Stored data
+---+

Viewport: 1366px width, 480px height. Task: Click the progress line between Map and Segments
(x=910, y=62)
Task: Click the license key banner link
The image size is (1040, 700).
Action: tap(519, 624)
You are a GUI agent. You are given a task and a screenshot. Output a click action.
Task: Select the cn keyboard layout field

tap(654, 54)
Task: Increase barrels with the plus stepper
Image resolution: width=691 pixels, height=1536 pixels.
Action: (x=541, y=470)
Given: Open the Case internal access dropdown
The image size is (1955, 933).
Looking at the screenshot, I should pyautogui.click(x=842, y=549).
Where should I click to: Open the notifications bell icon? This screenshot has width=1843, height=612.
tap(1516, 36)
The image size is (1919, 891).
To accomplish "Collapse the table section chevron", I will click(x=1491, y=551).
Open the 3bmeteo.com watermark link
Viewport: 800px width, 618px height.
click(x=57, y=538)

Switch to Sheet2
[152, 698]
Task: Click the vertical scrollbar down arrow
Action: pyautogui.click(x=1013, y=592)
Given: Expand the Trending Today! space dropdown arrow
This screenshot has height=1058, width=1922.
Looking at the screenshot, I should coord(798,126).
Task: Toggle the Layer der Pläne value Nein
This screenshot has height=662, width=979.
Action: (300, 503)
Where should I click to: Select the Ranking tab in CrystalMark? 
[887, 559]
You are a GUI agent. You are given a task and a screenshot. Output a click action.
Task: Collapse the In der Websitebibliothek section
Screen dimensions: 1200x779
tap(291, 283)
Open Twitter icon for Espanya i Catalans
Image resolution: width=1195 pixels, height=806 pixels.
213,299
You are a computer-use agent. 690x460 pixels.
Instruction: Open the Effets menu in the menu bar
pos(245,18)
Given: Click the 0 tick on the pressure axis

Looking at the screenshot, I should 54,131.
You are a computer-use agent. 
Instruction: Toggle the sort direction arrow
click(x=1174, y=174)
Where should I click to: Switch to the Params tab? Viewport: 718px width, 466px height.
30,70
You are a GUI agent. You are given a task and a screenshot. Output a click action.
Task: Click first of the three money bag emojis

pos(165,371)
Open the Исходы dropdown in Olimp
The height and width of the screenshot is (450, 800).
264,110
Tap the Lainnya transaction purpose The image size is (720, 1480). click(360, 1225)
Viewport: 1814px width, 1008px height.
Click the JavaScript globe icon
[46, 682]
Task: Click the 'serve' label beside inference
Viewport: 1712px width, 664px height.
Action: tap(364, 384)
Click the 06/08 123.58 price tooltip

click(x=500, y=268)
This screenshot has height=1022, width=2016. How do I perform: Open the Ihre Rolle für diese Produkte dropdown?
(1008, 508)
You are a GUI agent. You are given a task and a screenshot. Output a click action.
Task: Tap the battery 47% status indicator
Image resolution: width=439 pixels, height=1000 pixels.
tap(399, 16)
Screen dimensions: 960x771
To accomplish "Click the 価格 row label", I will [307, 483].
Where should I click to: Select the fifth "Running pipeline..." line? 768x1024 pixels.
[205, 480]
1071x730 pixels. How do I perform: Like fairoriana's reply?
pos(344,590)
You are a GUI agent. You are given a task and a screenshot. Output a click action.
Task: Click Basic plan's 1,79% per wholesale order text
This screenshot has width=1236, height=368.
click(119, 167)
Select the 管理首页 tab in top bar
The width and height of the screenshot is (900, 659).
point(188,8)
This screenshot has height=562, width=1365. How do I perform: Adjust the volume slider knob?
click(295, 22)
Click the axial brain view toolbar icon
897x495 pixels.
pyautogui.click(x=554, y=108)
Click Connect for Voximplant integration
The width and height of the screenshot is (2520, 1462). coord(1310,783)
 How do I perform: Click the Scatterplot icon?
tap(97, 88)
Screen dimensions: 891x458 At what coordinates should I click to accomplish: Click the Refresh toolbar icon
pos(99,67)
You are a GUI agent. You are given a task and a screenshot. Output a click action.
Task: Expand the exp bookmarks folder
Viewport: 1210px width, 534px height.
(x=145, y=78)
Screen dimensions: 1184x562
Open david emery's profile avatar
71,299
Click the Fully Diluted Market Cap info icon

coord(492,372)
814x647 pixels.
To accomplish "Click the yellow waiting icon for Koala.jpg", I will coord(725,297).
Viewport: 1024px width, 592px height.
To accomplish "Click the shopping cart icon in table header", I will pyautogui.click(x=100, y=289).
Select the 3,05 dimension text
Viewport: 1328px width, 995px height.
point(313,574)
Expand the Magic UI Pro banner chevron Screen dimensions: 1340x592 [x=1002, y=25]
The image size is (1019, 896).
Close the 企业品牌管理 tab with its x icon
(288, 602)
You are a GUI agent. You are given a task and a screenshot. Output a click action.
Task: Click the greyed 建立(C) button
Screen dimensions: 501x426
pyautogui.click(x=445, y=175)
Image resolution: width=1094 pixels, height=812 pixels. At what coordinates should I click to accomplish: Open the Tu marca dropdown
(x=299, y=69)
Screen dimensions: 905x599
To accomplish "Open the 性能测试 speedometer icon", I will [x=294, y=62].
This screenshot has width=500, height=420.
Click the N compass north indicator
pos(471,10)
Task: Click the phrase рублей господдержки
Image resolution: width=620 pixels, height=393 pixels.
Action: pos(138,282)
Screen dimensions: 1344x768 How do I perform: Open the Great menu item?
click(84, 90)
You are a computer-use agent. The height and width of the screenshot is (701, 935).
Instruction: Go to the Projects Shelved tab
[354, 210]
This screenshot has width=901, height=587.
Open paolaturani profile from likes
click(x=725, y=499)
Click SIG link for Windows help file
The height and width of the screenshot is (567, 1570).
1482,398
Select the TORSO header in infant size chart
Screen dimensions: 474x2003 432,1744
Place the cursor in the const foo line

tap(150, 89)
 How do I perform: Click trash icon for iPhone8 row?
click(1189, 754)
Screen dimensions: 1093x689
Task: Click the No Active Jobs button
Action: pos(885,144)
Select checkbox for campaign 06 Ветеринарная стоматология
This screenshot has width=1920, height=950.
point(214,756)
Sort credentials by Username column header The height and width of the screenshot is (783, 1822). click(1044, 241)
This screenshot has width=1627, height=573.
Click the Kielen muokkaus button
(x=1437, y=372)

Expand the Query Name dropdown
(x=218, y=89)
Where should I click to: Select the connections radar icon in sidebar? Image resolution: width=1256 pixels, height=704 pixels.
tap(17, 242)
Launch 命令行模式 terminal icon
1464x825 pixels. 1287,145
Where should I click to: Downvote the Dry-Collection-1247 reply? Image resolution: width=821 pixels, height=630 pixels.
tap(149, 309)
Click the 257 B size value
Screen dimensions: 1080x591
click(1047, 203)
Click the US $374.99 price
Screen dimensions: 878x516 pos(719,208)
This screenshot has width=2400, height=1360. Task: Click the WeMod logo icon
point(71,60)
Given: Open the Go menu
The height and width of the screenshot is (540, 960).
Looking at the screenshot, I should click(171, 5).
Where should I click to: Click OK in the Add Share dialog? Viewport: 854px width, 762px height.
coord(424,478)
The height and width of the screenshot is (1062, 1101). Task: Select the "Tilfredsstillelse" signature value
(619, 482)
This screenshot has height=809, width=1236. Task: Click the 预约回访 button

+---+

◆ PROBLEM REQUIREMENTS
Please print exactly the lines from the one containing "Expand the Query Name dropdown" through the last line of the records, both included, and nothing else.

◆ ANSWER TO THIS TASK
Expand the Query Name dropdown
(x=218, y=89)
Where should I click to: Select the connections radar icon in sidebar? Image resolution: width=1256 pixels, height=704 pixels.
tap(17, 242)
Launch 命令行模式 terminal icon
1464x825 pixels. 1287,145
Where should I click to: Downvote the Dry-Collection-1247 reply? Image resolution: width=821 pixels, height=630 pixels.
tap(149, 309)
Click the 257 B size value
Screen dimensions: 1080x591
click(1047, 203)
Click the US $374.99 price
Screen dimensions: 878x516 pos(719,208)
This screenshot has width=2400, height=1360. Task: Click the WeMod logo icon
point(71,60)
Given: Open the Go menu
The height and width of the screenshot is (540, 960).
Looking at the screenshot, I should click(171, 5).
Where should I click to: Click OK in the Add Share dialog? Viewport: 854px width, 762px height.
coord(424,478)
The height and width of the screenshot is (1062, 1101). Task: Select the "Tilfredsstillelse" signature value
(619, 482)
This screenshot has height=809, width=1236. Task: Click the 预约回访 button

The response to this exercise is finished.